А вы считаете, что автор знает смысл своего произведения? Ведь у хорошего произведения может быть много смыслов, интерпретаций.
Да, именно. Но вот смотрите, что происходит. У зрителя, читателя, слушателя, конечно же, присутствует момент доверия создателю произведения. А как же иначе? Я читаю книгу и естественным образом доверяю автору, потому что он-то ведь ведает, о чем пишет. Знаете, почему высказывания автора по поводу смыслов в некотором роде вредны? Они сужают взгляд. Я слышу эти высказывания и говорю себе: “Ах, вот оно как!” Начинаю думать так же и… останавливаюсь. Фильм должен быть больше того, что ты в него закладываешь. И если счастливым образом так происходит, то это хорошо. Сохраняй молчание, потому что сам фильм и есть все то, что ты им хотел сказать. Я помню, кому-то из писателей – кажется, Умберто Эко – благодарный читатель написал письмо, где подробно описал, о чем последний роман автора, и тот ему ответил: “Удивительно, я этот роман не писал. Я писал что-то другое. Но это здорово.
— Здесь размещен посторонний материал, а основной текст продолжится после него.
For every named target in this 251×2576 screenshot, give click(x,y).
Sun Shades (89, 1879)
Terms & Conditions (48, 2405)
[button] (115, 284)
Оказывается, возможна и такая интерпретация”. Выходит, даже и по столь забавной причине автору о смыслах лучше умолчать.
Это у Бердяева в “Философии свободы” сказано, что если вы говорите о смысле, то насильственно влияете на восприятие зрителя.
Так что извините… Действительно, по возможности, я стараюсь не говорить о подобных вещах.